- **Provided information**
· · · · ·

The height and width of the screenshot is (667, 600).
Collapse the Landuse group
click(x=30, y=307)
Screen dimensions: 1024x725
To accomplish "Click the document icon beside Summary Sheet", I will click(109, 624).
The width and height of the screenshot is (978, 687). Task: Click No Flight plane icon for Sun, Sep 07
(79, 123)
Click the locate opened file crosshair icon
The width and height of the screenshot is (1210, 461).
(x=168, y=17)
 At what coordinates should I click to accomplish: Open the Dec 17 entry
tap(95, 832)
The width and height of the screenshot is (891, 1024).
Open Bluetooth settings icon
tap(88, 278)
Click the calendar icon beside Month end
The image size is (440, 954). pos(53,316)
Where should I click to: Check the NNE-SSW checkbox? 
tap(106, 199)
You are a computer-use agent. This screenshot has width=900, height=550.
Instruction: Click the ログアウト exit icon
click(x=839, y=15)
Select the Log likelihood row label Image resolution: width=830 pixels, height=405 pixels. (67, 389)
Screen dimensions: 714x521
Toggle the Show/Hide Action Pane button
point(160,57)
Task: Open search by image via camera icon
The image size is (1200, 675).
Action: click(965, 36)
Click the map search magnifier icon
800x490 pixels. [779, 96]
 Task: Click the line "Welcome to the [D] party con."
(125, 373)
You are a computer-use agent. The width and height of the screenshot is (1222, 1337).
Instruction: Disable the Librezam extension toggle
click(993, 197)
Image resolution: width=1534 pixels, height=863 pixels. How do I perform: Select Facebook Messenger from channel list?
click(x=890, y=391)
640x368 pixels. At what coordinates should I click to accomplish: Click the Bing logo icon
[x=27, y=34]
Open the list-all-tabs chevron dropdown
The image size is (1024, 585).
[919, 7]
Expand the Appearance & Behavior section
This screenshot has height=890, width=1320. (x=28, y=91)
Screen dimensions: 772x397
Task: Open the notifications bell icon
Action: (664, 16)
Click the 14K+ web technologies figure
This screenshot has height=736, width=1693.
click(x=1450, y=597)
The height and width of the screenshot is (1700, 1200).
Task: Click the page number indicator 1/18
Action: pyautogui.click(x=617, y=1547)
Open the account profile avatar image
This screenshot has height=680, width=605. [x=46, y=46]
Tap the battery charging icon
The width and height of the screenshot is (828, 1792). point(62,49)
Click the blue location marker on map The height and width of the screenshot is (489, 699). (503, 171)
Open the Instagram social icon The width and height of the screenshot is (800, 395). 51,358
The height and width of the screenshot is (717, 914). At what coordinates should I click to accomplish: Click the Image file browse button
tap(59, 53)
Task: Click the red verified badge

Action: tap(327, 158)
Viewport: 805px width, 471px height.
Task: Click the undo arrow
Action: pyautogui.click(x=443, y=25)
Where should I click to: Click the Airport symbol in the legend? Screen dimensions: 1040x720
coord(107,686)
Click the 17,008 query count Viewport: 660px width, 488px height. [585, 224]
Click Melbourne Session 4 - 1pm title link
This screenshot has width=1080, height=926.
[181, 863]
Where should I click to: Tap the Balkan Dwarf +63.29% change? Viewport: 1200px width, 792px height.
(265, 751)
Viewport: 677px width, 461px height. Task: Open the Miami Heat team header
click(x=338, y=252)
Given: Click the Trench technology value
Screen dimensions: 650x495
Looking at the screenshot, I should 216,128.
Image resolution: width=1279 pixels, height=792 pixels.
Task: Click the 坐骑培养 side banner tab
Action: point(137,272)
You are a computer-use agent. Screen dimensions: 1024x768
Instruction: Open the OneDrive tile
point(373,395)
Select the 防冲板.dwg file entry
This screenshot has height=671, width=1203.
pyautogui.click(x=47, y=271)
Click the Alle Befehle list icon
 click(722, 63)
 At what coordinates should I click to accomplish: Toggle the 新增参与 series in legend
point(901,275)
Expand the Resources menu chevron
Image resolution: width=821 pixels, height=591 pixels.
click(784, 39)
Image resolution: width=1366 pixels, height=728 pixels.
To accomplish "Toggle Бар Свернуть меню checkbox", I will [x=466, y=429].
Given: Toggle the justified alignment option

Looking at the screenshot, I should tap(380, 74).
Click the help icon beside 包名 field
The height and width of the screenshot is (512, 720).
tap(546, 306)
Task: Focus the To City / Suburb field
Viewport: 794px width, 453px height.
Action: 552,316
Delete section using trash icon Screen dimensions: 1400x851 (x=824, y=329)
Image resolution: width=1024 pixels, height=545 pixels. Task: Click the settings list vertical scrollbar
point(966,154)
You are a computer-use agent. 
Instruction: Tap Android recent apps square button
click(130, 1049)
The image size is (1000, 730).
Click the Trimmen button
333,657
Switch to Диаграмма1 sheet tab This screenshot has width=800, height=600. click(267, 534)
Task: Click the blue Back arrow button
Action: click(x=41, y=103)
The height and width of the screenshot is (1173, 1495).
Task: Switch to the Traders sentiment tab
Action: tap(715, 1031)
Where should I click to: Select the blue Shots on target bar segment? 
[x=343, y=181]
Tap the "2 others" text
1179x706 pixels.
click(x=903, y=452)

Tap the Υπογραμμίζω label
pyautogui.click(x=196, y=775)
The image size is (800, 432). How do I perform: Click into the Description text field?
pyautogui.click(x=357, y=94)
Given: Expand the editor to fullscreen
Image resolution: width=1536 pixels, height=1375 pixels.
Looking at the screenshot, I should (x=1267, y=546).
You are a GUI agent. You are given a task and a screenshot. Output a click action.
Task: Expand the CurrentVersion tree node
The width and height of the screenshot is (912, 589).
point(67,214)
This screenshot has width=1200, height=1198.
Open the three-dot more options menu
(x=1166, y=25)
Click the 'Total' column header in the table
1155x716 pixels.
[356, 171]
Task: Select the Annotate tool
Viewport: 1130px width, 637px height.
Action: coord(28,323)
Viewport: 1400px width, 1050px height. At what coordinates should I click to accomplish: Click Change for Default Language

· · · · ·

- **What to do**
In the listing above, transcribe exactly everything from the line containing "Task: Focus the To City / Suburb field" down to the line containing "Given: Expand the editor to fullscreen", including both and nothing more.

- **Response to the task**
Task: Focus the To City / Suburb field
Viewport: 794px width, 453px height.
Action: 552,316
Delete section using trash icon Screen dimensions: 1400x851 (x=824, y=329)
Image resolution: width=1024 pixels, height=545 pixels. Task: Click the settings list vertical scrollbar
point(966,154)
You are a computer-use agent. 
Instruction: Tap Android recent apps square button
click(130, 1049)
The image size is (1000, 730).
Click the Trimmen button
333,657
Switch to Диаграмма1 sheet tab This screenshot has width=800, height=600. click(267, 534)
Task: Click the blue Back arrow button
Action: click(x=41, y=103)
The height and width of the screenshot is (1173, 1495).
Task: Switch to the Traders sentiment tab
Action: tap(715, 1031)
Where should I click to: Select the blue Shots on target bar segment? 
[x=343, y=181]
Tap the "2 others" text
1179x706 pixels.
click(x=903, y=452)

Tap the Υπογραμμίζω label
pyautogui.click(x=196, y=775)
The image size is (800, 432). How do I perform: Click into the Description text field?
pyautogui.click(x=357, y=94)
Given: Expand the editor to fullscreen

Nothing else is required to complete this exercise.